На десятый день Парада — подходил к концу 882 год Хиджры — наступил праздник Рас-ас-Сана, который просто померк перед чествованием султана, грозившим продлиться и в первый месяц нового года — мохаррам. Моя матушка, тогда еще девочка, каждый день бывая на Параде со своими братьями и сестрами, заметила: зрителей что ни день прибывает, и среди них все больше незнакомых людей, много пьяных, участились кражи, то и дело между шайками молодых людей, вооруженных дубинками, вспыхивают потасовки. Избивали друг друга почем зря, до крови, до увечья, кого-то даже убили; мухтасибу , городскому голове, пришлось принять меры.
Только после этого, убоявшись беспорядков и смуты, султан решил наконец прекратить бесконечное шествие и постановил, что последним днем Парада станет 22 мохаррам 883 года, или 25 апреля 1478 года от Рождества Христова, пообещав при этом, что заключительные торжества затмят все предыдущие. В этот день в квартале Сабика собрались женщины из бедных кварталов — кто с закрытыми, кто с открытыми лицами — и мужчины всех званий и состояний. Городская детвора приоделась и с первыми лучами солнца высыпала на улицу, предварительно запасшись медными грошами, чтобы было на что купить сушеных фиников из Малаги. Привлеченные растущей толпой, весь квартал наводнили бродячие жонглеры, фокусники, шуты, канатные плясуны, эквилибристы, вожаки животных, попрошайки, слепцы, среди которых было немало мошенников, а поскольку дело происходило весной, крестьяне вздумали привести с собой и племенных жеребцов, чтобы за вознаграждение одалживать их для покрытия кобыл.

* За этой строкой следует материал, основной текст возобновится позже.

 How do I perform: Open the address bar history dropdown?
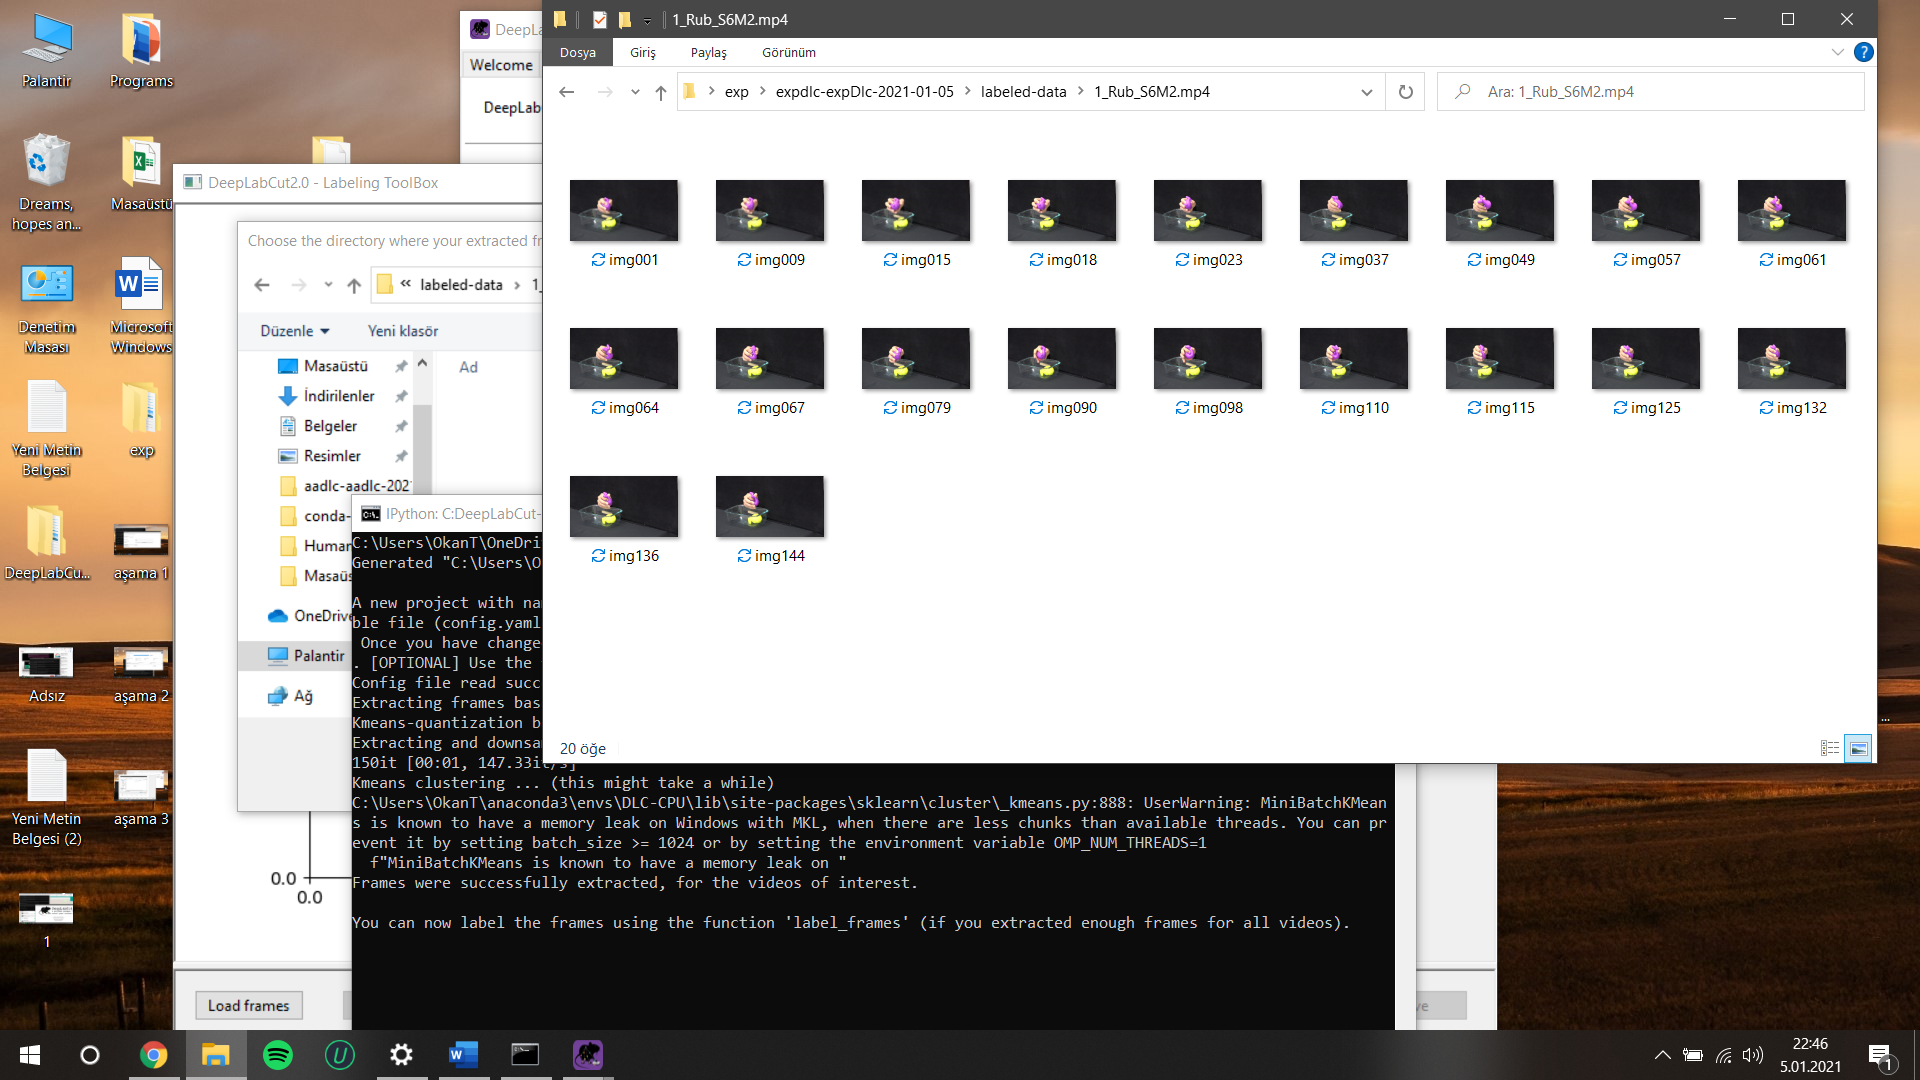click(x=1367, y=91)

Все утро, — вспоминала матушка, — мы выкрикивали приветствия и били в ладоши, рукоплеща „табле“, состязанию, во время которого берберские наездники пытались поочередно сбить мишень с помощью палок, которые они метали на полном скаку. Кто выходил победителем, видно не было, лишь по гулу можно было догадаться, на чьей стороне удача.
Как вдруг над головами появилось черное облако. Это произошло так неожиданно, что создалось впечатление, будто солнце угасло подобно лампе, задутой джинном. В полдень стало темно, как ночью, и без всяких приказаний со стороны султана, сами собой прекратились все игры, ибо каждый ощутил на своих плечах гнет небесного свода.